**Exercise aim**.
Return only the lines from the top of the data down to the one that holds "You are a computer-use", both included, without any pictures.

**Excerpted data**.

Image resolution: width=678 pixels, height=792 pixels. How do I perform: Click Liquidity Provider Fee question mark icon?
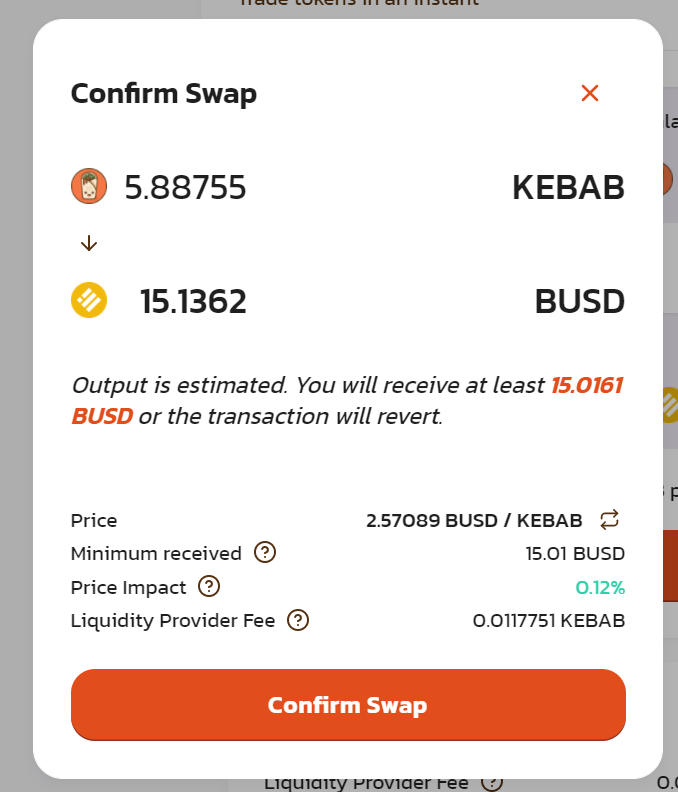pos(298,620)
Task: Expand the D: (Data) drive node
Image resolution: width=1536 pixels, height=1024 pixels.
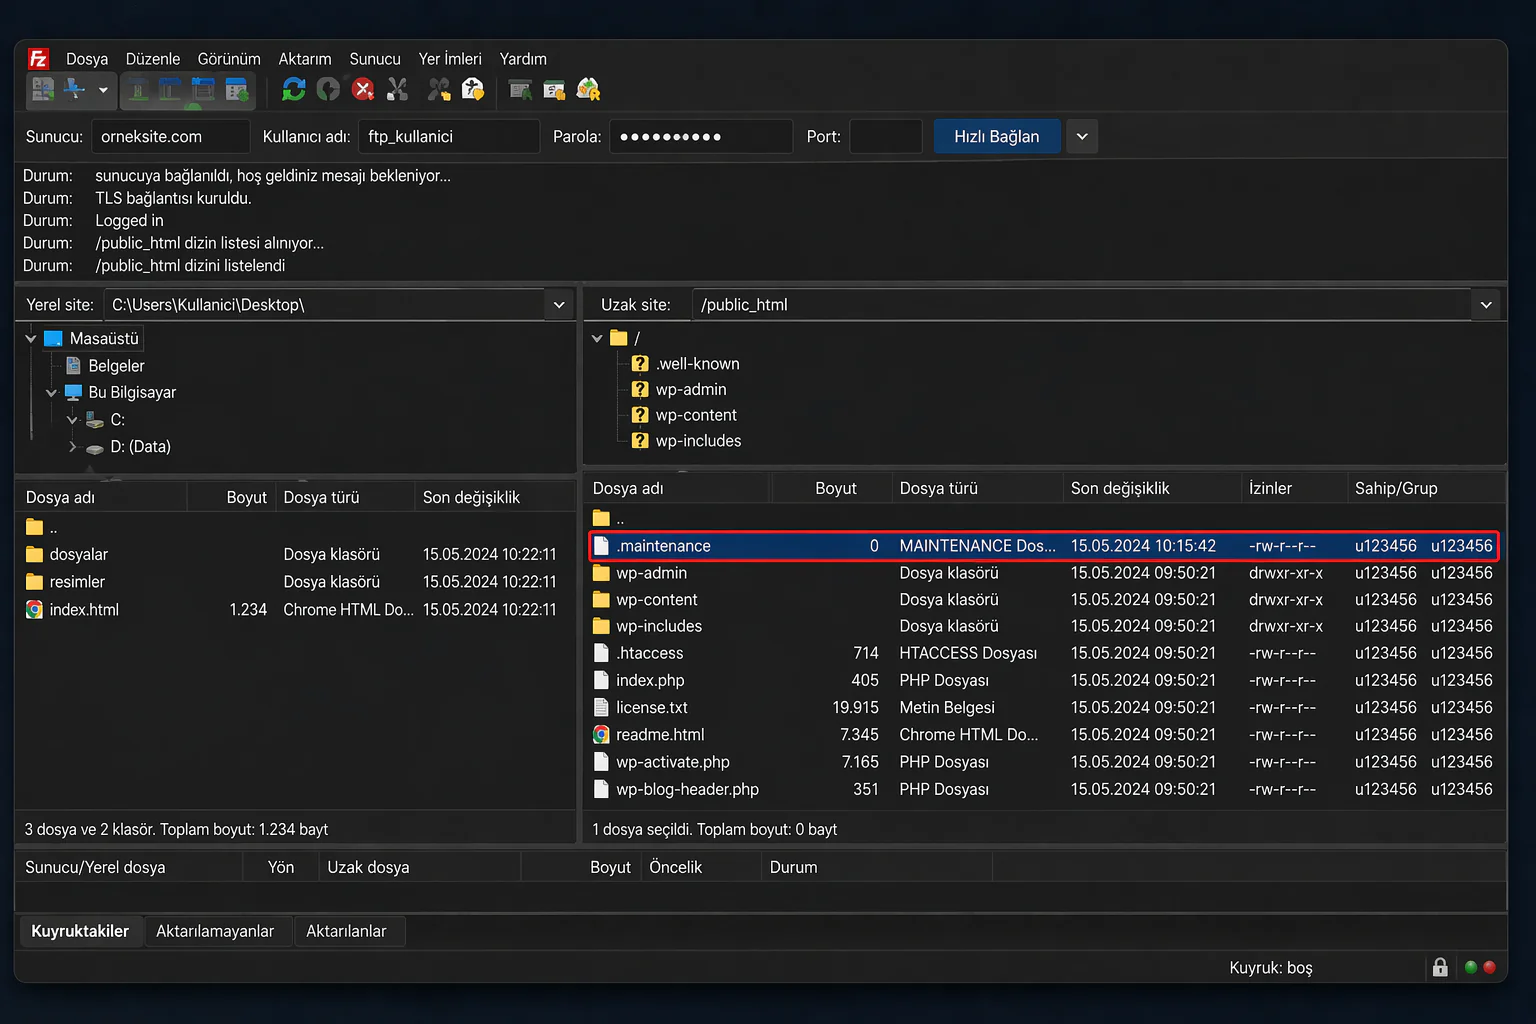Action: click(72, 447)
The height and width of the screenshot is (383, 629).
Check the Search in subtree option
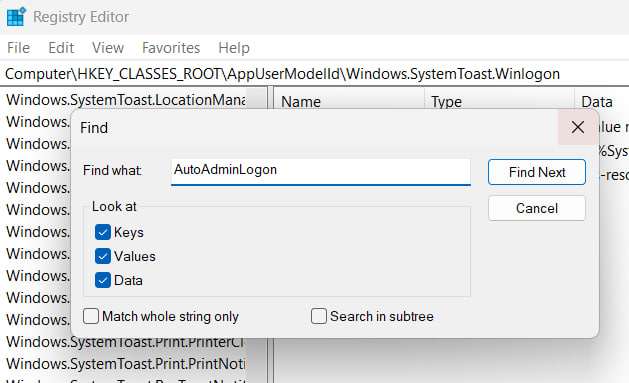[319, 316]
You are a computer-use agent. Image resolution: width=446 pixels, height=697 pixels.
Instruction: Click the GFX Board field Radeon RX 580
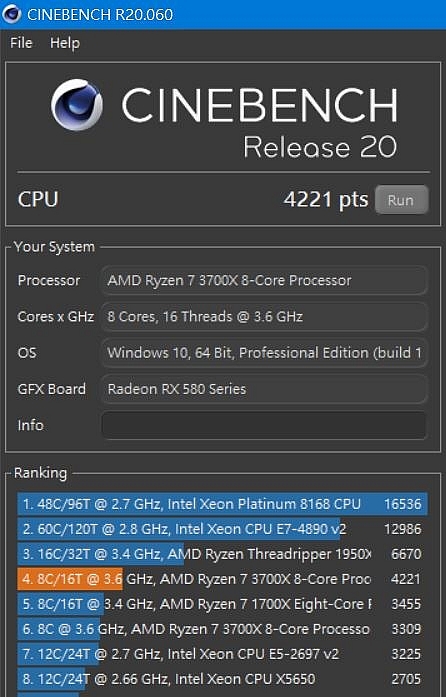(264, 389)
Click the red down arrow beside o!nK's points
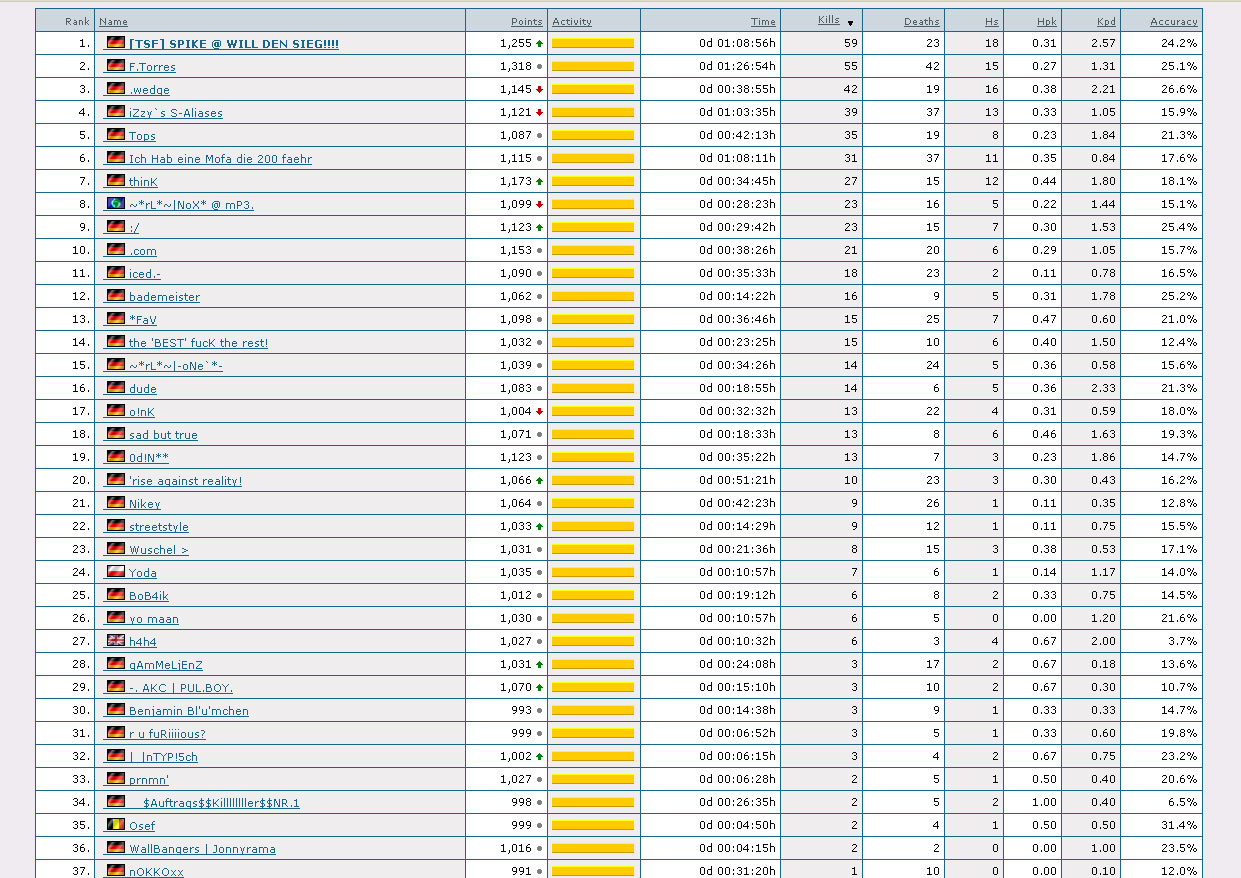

**Response area**.
Image resolution: width=678 pixels, height=792 pixels. How do I perform: Click Liquidity Provider Fee question mark icon?
pos(298,620)
Task: Expand the D: (Data) drive node
Image resolution: width=1536 pixels, height=1024 pixels.
Action: click(72, 447)
The height and width of the screenshot is (383, 629).
Check the Search in subtree option
[319, 316]
You are a computer-use agent. Image resolution: width=446 pixels, height=697 pixels.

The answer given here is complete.